**Your task**
Could you print every line from the first one of the records below through the line containing "Given: Click the red", with both included and nothing else?

[Opening Task material section]

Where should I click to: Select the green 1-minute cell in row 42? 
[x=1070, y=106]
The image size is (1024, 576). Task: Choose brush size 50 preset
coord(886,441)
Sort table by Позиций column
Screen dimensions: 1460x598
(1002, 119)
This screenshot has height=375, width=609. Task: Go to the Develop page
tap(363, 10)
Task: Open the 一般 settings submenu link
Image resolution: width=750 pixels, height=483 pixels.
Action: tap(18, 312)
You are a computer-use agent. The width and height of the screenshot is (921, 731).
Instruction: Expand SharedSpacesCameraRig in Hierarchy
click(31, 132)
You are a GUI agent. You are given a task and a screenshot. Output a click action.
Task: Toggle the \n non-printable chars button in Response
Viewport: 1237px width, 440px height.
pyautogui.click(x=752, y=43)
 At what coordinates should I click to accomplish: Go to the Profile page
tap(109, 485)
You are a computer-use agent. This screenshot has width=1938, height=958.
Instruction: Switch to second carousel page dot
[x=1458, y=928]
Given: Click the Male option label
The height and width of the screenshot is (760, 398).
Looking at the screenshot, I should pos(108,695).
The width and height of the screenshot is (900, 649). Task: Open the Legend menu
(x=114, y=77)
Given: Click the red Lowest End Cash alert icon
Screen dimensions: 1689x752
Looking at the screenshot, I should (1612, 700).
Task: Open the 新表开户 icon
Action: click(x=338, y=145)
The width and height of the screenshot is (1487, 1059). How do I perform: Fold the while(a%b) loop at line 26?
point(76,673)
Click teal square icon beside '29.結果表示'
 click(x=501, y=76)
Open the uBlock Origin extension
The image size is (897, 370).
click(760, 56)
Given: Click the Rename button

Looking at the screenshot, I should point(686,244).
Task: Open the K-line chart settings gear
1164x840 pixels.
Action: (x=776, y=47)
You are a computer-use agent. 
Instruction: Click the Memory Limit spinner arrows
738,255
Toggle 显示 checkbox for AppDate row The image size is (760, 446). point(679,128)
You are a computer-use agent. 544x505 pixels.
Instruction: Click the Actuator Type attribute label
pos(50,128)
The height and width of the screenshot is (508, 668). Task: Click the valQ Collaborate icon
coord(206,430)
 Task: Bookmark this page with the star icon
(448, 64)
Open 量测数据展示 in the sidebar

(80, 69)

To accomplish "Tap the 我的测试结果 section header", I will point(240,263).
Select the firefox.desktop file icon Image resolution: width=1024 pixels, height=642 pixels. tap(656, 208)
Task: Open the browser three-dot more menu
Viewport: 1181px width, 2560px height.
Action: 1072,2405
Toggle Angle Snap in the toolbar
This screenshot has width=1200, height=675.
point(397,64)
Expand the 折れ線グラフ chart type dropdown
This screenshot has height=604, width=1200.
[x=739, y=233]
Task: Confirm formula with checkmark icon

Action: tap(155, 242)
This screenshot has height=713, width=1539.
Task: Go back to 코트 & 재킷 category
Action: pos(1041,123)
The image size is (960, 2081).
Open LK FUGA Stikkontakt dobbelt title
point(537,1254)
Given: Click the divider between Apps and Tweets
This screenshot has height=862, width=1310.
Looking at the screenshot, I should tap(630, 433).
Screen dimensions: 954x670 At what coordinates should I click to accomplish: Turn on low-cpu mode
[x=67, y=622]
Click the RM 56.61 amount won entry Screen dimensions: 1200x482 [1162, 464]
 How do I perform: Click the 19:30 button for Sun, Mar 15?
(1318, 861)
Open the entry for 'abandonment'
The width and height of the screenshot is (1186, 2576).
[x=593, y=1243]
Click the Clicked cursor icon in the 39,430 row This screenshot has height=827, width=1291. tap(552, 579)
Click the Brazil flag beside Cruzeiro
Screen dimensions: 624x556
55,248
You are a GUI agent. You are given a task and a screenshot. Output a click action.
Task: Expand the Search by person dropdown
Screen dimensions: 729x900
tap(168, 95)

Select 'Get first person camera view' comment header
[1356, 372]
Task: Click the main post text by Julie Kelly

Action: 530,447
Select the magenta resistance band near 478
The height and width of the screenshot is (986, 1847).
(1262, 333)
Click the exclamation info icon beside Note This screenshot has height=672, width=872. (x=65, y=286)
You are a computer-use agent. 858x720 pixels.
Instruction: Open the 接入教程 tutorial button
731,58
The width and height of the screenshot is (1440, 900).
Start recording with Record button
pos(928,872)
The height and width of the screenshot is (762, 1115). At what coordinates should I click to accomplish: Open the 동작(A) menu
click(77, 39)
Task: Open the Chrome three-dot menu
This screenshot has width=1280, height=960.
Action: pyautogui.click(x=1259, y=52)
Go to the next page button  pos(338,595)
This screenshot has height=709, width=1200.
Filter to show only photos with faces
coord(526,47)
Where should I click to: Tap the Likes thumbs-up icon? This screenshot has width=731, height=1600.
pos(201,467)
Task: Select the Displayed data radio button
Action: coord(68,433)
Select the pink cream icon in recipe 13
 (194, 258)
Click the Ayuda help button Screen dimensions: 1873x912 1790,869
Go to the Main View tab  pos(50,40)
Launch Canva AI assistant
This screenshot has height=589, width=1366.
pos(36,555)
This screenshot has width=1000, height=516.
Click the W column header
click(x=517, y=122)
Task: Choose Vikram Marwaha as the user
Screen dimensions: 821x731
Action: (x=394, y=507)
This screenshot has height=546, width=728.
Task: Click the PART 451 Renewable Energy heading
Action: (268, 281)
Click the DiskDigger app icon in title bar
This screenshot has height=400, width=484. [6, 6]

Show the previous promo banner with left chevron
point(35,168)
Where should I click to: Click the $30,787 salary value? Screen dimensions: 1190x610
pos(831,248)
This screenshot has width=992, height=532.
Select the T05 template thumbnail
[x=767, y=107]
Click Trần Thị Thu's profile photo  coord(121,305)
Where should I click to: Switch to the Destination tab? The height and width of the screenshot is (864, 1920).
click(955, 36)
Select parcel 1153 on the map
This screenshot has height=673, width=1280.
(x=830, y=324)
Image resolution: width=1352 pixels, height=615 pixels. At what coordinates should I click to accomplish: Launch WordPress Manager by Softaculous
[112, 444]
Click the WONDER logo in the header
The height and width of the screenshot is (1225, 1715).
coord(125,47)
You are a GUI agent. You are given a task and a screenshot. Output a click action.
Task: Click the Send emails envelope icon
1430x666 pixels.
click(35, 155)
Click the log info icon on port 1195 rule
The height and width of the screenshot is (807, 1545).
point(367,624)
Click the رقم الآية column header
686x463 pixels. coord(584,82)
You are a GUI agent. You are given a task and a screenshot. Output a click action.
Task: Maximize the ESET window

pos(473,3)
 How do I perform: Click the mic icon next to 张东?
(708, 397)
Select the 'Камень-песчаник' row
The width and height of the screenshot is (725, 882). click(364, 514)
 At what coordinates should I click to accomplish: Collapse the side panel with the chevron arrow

[Closing Task material section]

**Answer space**
Where should I click to: Select the green 1-minute cell in row 42? 
[x=1070, y=106]
The image size is (1024, 576). Task: Choose brush size 50 preset
coord(886,441)
Sort table by Позиций column
Screen dimensions: 1460x598
(1002, 119)
This screenshot has height=375, width=609. Task: Go to the Develop page
tap(363, 10)
Task: Open the 一般 settings submenu link
Image resolution: width=750 pixels, height=483 pixels.
Action: tap(18, 312)
You are a computer-use agent. The width and height of the screenshot is (921, 731).
Instruction: Expand SharedSpacesCameraRig in Hierarchy
click(31, 132)
You are a GUI agent. You are given a task and a screenshot. Output a click action.
Task: Toggle the \n non-printable chars button in Response
Viewport: 1237px width, 440px height.
pyautogui.click(x=752, y=43)
 At what coordinates should I click to accomplish: Go to the Profile page
tap(109, 485)
You are a computer-use agent. This screenshot has width=1938, height=958.
Instruction: Switch to second carousel page dot
[x=1458, y=928]
Given: Click the Male option label
The height and width of the screenshot is (760, 398).
Looking at the screenshot, I should pos(108,695).
The width and height of the screenshot is (900, 649). Task: Open the Legend menu
(x=114, y=77)
Given: Click the red Lowest End Cash alert icon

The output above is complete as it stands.